> **Co zrobić**:
• A. Wypisz bez zmian fragment wpisu o szyku zdania od "Co do zdań z" do "wspaniałej znajomości polskiego.".
• B. Jak według wpisu o szyku zdania profesorka od kultury języka określała szyk zdania polskiego?
• C. Kontynuuj wpis o szyku zdania od miejsca, w którym się kończy.

> **Podany fragment**:
·····

Co do zdań z baskijską organizacją, to uważam, że konstrukcja "baskijska separastyczna organizacja" jest dość karkołomna. Tym bardziej, że chodzi tu właśnie o kategorię i po polsku nie mówi się separatystyczne organizacje, ale organizacje separatystyczne (z powodów wyjaśnionych na początku wątku). 

Lubię przypominać zdanie mojej profesorki od kultury języka, która mawiała: "Szyk zdania polskiego jest SWOBODNY, ale NIE DOWOLNY". I może tego się trzymajmy.

Pozdrawiam i gratuluję wszystkim nienatywnym wspaniałej znajomości polskiego.

·····

> **Lista pozycji**:
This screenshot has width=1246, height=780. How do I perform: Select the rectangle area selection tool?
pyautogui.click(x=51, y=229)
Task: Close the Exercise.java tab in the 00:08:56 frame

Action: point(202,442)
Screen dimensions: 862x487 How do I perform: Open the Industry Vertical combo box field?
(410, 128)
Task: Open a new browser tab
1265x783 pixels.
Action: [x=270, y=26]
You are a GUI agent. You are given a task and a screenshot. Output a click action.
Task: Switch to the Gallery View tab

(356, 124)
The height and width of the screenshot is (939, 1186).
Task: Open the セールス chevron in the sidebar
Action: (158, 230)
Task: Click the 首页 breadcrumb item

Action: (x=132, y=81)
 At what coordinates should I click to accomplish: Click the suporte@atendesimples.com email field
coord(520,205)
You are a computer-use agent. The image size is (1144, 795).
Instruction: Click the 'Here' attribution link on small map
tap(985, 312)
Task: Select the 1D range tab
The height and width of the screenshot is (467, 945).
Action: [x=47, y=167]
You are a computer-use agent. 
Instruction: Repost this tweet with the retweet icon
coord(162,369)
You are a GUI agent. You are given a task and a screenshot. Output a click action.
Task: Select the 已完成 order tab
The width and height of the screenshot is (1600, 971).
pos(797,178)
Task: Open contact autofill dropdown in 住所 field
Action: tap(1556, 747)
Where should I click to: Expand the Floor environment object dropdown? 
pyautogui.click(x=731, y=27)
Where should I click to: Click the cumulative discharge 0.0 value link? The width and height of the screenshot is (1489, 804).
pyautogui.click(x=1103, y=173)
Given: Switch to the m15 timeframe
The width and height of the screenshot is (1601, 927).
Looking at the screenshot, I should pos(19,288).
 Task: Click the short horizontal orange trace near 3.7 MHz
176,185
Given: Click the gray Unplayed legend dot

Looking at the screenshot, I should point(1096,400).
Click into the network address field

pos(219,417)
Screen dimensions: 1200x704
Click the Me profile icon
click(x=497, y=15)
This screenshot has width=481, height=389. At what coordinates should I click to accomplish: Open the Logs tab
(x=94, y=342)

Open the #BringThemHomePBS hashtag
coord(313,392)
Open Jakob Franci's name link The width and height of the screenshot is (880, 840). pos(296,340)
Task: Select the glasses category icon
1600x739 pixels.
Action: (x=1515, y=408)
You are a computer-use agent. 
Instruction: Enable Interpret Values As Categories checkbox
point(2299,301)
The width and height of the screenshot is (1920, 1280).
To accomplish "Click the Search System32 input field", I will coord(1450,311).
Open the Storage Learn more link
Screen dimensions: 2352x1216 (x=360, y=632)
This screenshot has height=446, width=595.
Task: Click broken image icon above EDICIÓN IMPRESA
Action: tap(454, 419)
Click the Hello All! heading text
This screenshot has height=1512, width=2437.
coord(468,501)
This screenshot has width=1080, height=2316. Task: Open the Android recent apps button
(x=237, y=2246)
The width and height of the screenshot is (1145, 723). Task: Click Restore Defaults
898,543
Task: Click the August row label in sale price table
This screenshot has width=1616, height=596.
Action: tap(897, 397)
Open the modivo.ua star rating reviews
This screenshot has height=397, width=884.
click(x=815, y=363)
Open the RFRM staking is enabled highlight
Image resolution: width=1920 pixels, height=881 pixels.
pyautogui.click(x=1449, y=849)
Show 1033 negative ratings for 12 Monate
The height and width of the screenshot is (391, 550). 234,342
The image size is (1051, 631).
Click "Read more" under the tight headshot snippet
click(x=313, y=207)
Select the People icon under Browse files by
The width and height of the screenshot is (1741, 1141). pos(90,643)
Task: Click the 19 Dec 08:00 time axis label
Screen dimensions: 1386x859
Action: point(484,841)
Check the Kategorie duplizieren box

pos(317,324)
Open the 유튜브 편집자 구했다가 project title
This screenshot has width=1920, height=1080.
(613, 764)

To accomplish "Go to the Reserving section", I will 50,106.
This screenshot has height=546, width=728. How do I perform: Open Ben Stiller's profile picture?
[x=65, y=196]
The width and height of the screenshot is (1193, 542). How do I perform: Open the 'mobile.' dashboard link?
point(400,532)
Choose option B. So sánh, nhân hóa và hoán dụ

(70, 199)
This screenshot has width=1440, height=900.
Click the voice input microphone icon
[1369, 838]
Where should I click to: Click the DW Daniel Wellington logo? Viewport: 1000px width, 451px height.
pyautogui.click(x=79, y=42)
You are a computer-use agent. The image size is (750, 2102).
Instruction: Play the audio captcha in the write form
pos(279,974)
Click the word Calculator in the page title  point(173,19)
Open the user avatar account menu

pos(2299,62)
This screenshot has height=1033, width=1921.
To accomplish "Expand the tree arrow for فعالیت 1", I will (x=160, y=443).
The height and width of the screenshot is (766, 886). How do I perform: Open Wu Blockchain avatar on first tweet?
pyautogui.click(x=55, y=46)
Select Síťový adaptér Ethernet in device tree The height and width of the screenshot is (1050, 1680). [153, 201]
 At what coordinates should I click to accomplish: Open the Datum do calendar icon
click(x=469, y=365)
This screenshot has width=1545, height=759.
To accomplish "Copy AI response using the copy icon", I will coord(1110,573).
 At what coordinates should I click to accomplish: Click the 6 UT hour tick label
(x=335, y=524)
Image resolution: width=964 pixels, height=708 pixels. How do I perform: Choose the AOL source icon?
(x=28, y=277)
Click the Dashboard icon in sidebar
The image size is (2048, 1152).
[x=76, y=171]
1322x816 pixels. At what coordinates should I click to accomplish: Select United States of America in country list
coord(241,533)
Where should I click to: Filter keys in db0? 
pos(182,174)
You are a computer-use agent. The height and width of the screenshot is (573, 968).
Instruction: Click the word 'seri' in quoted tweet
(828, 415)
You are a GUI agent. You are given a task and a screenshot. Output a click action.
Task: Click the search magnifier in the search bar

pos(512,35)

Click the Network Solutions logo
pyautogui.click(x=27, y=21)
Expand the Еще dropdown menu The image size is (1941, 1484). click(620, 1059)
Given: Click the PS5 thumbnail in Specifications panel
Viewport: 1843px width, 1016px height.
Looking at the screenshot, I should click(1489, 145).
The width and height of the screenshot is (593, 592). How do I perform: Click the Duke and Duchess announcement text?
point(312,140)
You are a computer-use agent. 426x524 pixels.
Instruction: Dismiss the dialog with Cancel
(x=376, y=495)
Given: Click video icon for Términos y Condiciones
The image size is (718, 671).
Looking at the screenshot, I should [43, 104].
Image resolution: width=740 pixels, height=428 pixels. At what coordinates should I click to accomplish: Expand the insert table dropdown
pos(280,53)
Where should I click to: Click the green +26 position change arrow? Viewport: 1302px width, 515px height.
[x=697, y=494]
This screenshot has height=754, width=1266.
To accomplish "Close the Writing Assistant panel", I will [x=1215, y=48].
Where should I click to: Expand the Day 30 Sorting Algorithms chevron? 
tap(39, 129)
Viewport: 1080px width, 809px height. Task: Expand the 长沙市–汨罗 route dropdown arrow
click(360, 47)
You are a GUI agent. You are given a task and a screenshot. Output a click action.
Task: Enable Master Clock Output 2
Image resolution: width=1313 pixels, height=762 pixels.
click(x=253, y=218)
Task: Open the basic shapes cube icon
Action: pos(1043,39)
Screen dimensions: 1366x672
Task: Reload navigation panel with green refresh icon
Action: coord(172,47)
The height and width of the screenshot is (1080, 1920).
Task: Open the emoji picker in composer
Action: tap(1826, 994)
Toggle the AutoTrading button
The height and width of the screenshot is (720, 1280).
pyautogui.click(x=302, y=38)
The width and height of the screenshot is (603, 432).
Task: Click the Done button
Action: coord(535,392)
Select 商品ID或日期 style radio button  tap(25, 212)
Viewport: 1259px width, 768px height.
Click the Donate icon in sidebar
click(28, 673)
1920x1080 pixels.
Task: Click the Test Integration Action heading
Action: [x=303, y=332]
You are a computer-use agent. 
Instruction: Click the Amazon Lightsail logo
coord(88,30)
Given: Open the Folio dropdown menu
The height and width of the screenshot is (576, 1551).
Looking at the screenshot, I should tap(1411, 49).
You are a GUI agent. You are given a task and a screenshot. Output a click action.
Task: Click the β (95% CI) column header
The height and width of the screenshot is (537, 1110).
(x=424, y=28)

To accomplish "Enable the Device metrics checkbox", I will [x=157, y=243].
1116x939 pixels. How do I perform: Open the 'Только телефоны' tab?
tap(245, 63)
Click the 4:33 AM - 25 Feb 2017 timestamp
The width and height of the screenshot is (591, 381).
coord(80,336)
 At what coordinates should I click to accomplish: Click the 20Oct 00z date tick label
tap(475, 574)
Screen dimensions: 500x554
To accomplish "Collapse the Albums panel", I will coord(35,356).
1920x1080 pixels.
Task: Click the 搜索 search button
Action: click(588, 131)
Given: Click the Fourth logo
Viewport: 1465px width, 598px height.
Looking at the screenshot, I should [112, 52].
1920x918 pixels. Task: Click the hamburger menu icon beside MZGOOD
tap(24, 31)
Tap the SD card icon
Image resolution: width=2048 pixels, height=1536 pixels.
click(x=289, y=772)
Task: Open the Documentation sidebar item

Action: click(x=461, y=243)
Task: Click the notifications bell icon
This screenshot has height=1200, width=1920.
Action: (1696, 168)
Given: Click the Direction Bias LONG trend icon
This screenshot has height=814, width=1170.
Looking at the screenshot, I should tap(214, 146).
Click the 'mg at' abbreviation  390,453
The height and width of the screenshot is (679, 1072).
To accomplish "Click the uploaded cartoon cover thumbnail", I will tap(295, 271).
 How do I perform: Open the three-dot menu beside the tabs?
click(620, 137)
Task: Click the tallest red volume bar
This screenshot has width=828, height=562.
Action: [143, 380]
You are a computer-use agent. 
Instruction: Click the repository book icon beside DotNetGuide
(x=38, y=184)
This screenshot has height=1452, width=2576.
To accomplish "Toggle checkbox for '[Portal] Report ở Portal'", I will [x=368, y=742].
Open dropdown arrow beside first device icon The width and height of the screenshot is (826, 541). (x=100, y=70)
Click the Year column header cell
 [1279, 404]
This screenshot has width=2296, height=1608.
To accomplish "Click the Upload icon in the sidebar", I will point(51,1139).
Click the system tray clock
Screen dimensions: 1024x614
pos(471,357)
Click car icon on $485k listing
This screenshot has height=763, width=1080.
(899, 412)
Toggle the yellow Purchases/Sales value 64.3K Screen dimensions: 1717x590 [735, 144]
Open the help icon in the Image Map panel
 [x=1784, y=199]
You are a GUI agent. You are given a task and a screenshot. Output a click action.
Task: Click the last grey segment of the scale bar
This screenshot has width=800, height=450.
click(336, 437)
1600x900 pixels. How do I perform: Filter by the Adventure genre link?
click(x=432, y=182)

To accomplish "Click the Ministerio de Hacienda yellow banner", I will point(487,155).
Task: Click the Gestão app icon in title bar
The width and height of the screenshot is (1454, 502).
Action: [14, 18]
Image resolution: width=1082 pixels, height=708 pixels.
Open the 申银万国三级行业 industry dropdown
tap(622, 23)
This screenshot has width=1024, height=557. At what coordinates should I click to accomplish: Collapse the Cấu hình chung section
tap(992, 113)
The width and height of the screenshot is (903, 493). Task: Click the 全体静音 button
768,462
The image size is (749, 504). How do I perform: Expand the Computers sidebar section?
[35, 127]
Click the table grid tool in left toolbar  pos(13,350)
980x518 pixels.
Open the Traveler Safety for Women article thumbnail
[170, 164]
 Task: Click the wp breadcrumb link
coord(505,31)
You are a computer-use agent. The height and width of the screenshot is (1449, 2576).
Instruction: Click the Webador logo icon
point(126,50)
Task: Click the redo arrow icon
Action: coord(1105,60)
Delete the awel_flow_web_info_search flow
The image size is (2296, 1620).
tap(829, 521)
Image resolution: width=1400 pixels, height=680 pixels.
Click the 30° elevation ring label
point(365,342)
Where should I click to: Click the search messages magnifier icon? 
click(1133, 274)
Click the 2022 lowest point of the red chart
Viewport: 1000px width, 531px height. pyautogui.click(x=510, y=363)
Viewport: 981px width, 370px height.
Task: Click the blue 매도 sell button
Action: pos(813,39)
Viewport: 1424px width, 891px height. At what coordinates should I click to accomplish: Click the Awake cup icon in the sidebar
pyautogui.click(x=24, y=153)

·····

> **Odpowiedzi**:
• A.
Co do zdań z baskijską organizacją, to uważam, że konstrukcja "baskijska separastyczna organizacja" jest dość karkołomna. Tym bardziej, że chodzi tu właśnie o kategorię i po polsku nie mówi się separatystyczne organizacje, ale organizacje separatystyczne (z powodów wyjaśnionych na początku wątku). 

Lubię przypominać zdanie mojej profesorki od kultury języka, która mawiała: "Szyk zdania polskiego jest SWOBODNY, ale NIE DOWOLNY". I może tego się trzymajmy.

Pozdrawiam i gratuluję wszystkim nienatywnym wspaniałej znajomości polskiego.

• B. Jako swobodny, ale nie dowolny.

• C.
----------



## kknd

Ostatnio przypadkiem natknąłem się na problem (jego rozwiązanie) prawdopodobnie w jakimś słowniku. Wytłumaczenie sprowadzało się mniej więcej do wskazania, że jeżeli przymiotnik nie stanowi opisu danego rzeczownika, tylko sprawia, że wyrażenie z nich złożone staje się nową jakością, to stawia się go (zwykle? często?) _po_ rzeczowniku: z tego powodu _sok jabłkowy_, ale _kolorowy obrazek_. hmm... to właściwie to samo co wyżej... no nic!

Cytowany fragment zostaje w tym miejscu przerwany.